7. Practical Application

  • Example:
    • Resident Profile: Sarah, a resident, has a history of entering other residents' rooms without permission.
    • Steps:
      1. Review Records: The nurse reviews Sarah’s medical records, noting multiple progress notes documenting instances of Sarah intruding on others’ privacy.
      2. Identify Behavior: It is confirmed through the documentation that Sarah enters other residents' rooms without permission at least 4 to 6 days a week.
      3. Document and Code: The nurse documents the behavior in Sarah’s records and codes E0600B as "2" (Behavior occurred 4 to 6 days, but less than daily).
    • Outcome: Sarah’s behaviors are accurately documented and coded, ensuring proper follow-up and care planning.

 

 

 

 

Please note that the information provided in this guide for MDS 3.0 Item set E0600B was originally based on the CMS's RAI Version 3.0 Manual, October 2023 edition. Every effort will be made to update it to the most current version. The MDS 3.0 Manual is typically updated every October. If there are no changes to the Item Set, there will be no changes to this guide. This guidance is intended to assist healthcare professionals, particularly new nurses or MDS coordinators, in understanding and applying the correct coding procedures for this specific item within MDS 3.0. 

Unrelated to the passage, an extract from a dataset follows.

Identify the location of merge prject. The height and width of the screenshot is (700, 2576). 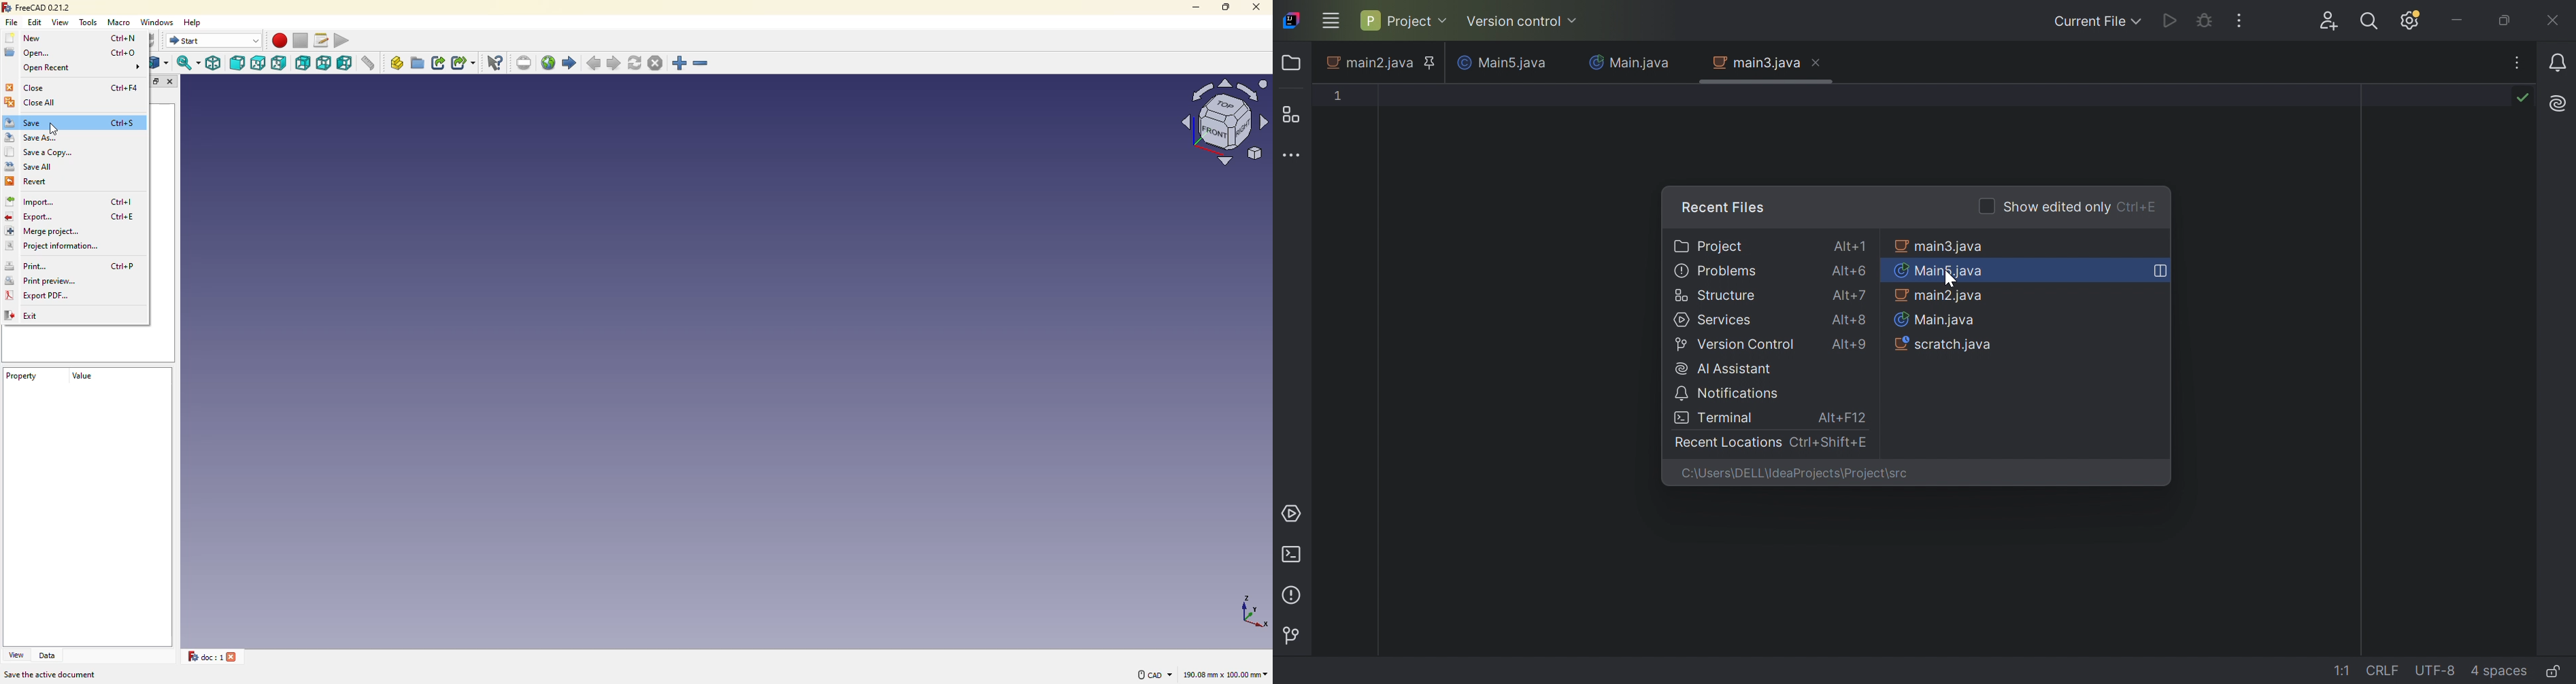
(40, 231).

The guide is not a substitute for professional judgment or the facility’s policies. It is crucial to stay updated with any changes or updates in the MDS 3.0 manual or relevant CMS regulations. The guide does not cover all potential scenarios and should not be used as a sole resource for MDS 3.0 coding. 

Additionally, this guide refrains from handling personal patient data and does not provide medical or legal advice. Users are responsible for ensuring compliance with all applicable laws and regulations in their respective practices.